Trying to use AutoTokenizer with TensorFlow gives: `ValueError: text input must of type `str` (single example), `List[str]` (batch or single pretokenized example) or `List[List[str]]` (batch of pretokenized examples).`

Is there any way, where I can tokenize texts from tf.string with AutoTokenizer from transformers? Cause in this way, we can use transformers inside existing TensorFlow models, and it will be a lot faster.

This also leads to endless possibilities, as we will be able to use multiple models parallel with concat.

Let’s say I have this piece of code:

def get_model():
    text_input = Input(shape=(), dtype=tf.string, name='text')
    
    MODEL = "ping/pong"
    tokenizer = AutoTokenizer.from_pretrained(MODEL)
    transformer_layer = TFAutoModel.from_pretrained(MODEL)
    
    preprocessed_text = tokenizer(text_input)
    outputs = transformer_layer(preprocessed_text)
    
    output_sequence = outputs['sequence_output']
    x = Flatten()(output_sequence)
    x = Dense(NUM_CLASS,  activation='sigmoid')(x)

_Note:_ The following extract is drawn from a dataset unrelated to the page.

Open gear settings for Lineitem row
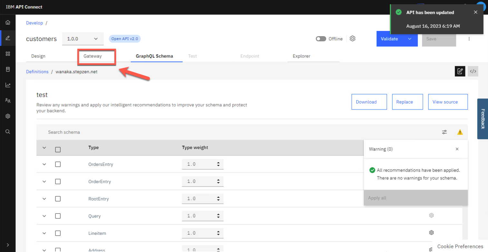point(431,233)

    model = Model(inputs=[text_input], outputs = [x])
    return model

But this gives me an error saying:

ValueError                                Traceback (most recent call last)
/tmp/ipykernel_27/788693747.py in <module>
      1 optimizer = Adam()
----> 2 model = get_model()
      3 model.compile(loss=CategoricalCrossentropy(from_logits=True),optimizer=optimizer,metrics=[Accuracy(), ],)
      4 model.summary()

/tmp/ipykernel_27/330097806.py in get_model()
      6 
      7     text_input = Input(shape=(), dtype=tf.string, name='text')
----> 8     preprocessed_text = tokenizer(text_input)
      9     outputs = transformer_layer(preprocessed_text)
     10 

/opt/conda/lib/python3.7/site-packages/transformers/tokenization_utils_base.py in __call__(self, text, text_pair, add_special_tokens, padding, truncation, max_length, stride, is_split_into_words, pad_to_multiple_of, return_tensors, return_token_type_ids, return_attention_mask, return_overflowing_tokens, return_special_tokens_mask, return_offsets_mapping, return_length, verbose, **kwargs)
   2466         if not _is_valid_text_input(text):
   2467             raise ValueError(
-> 2468                 "text input must of type `str` (single example), `List[str]` (batch or single pretokenized example) "
   2469                 "or `List[List[str]]` (batch of pretokenized examples)."
   2470             )

ValueError: text input must of type `str` (single example), `List[str]` (batch or single pretokenized example) or `List[List[str]]` (batch of pretokenized examples).
1 Like

I’m having the same problem.

I’ve been struggling for half a day on this and just found this issue here: Allow tensorflow tensors as input to Tokenizer · Issue #8495 · huggingface/transformers · GitHub

Now, I’m considering of moving to pytorch ¯_(ツ)_/¯

If you are still interested, I managed to work around the issue by writing the tokenizer vocabulary to a file (with the tokens ordered by their ids) and then initializing a BertTokenizer (tfm.nlp.layers.BertTokenizer  |  TensorFlow v2.11.0) from it

@Marco_Filippone can you please share your notebook? That would be really helpful. Thanks.